I accept it’s unusual for a Labour leader to put wealth creation front and centre. I also understand why there is an emphasis on tax and spend this election. After 14 years of next to no growth, to doggedly pursue it is almost a new concept.
Older versions of the Labour Party may have been more comfortable with the debate’s current terms. But not my Labour Party. Our manifesto is a plan for wealth creation – and I am proud of that. Indeed, as far as I’m concerned, making people better off is the whole point of politics.
It’s part of Labour’s purpose. Serving the interests of working people means understanding they want success more than state support. Yes this is about aspiration. I know our country is driven by it. Entrepreneurs. Parents working extra hours to give their children security. Young people striving for their first home.
But it is also about dignity. The Labour mission was built on the pride of working people earning a decent living for themselves. We will never turn our backs on people who are struggling. But handouts from the state do not nurture the same sense of self-reliant dignity as a fair wage.
These values have shaped every letter of our plan for growth. It’s why we will always put economic stability first. Millions of people in this country are struggling, frankly, because the Tories were not careful with taxpayers’ money. And yet their manifesto still contains unfunded spending commitments that could add an extra £4,800 on to an average mortgage.
In contrast, this changed Labour Party understands that every public pound is precious because it belongs to you. And that economic stability is the only foundation which allows us to keep mortgages, inflation and taxes low.

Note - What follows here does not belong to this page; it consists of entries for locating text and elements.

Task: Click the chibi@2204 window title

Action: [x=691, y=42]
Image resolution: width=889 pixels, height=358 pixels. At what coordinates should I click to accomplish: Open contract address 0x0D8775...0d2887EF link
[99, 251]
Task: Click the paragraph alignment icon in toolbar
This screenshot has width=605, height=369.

And make no mistake – we will fight to keep taxes low. We will not raise income tax, national insurance or VAT. That’s not a line for an election – it’s a manifesto commitment.

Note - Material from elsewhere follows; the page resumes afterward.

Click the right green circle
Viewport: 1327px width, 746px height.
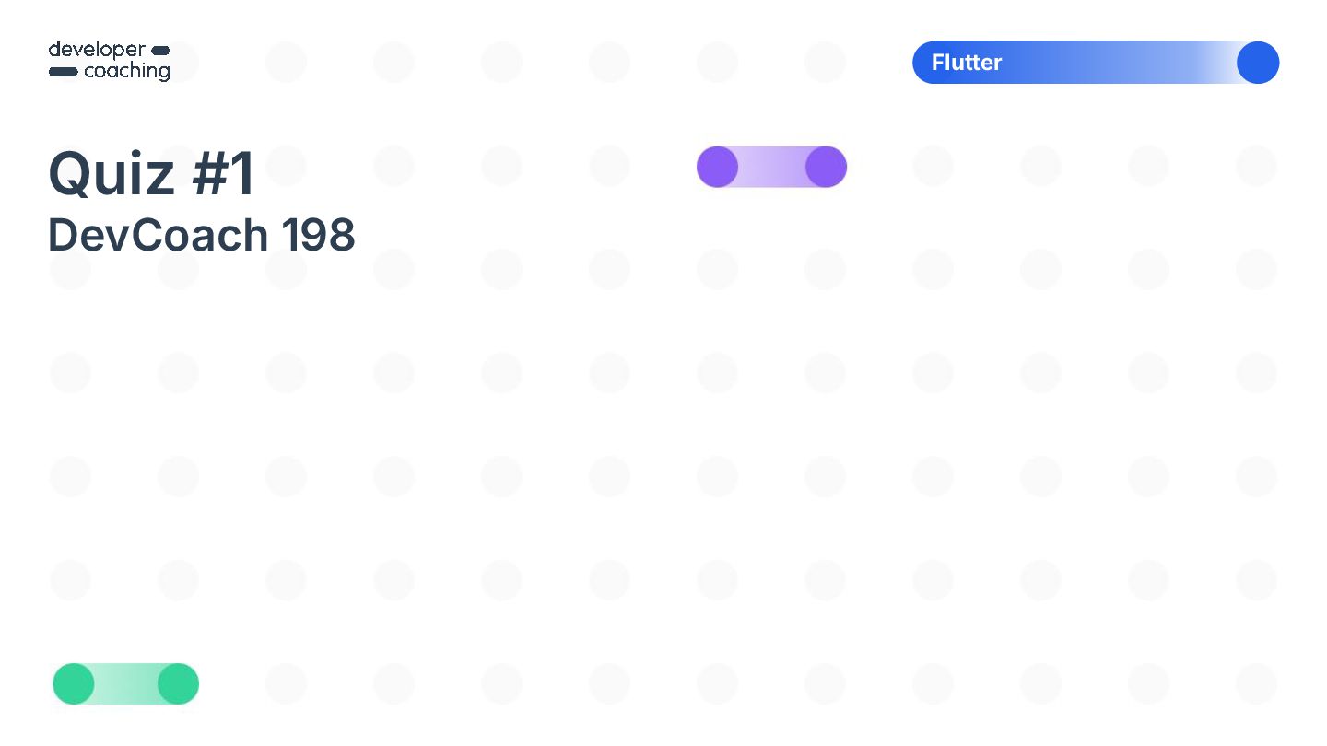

It goes back to those values. It isn’t fair for working people to lose more of their money in a cost of living crisis. For the failures of government to cost your pocket. Or choke your aspiration. That is an issue of conviction for me.
But it’s also an indication of how we plan to run the economy differently. Not just from the Labour of the past either, also from the Tories. Because what is true of people is also true of places – they want success more than state support.
For a long time now, including with the Tories failed levelling-up plans, our economy has been ambivalent about where growth comes from.
If it all comes from London and the South East, no matter because we can “level up”.
Now, nobody could walk around our country and deny how urgently we need to tackle regional inequality.
Part of which must always be through redistribution. That is a basic statement of fairness. Something all sides of politics have long agreed on.
Yet over time, redistribution seems to have also become our “one-word” plan for vast swathes of Britain. And that cannot continue. Growth and wealth creation must now come from every community. That is my number one mission.
Clearly, it is an enormous challenge. But in less than two weeks’ time, we can make a start. We can reform planning rules, so we start building the homes and infrastructure we need.
We can make work pay, so people have the wages and security they need. We can establish a new national wealth fund, to turbocharge private investment, creating hundreds of thousands of jobs in the industries of the future. And we can devolve economic power, so communities have more agency and control of growth in their area.
But change only comes if you vote for it. I’ve made tough choices to drag this Labour Party back to service. And I’m under no illusion that if we form the next government, I’ll be required to take more.
Tough choices being ducked for too long has held our country back. We cannot duck them any longer. I don’t accept the defeatist claim that this can’t be done. The entrepreneurs, parents taking extra hours and striving young professionals don’t accept defeat. And neither will my government. It is time to get Britain growing again.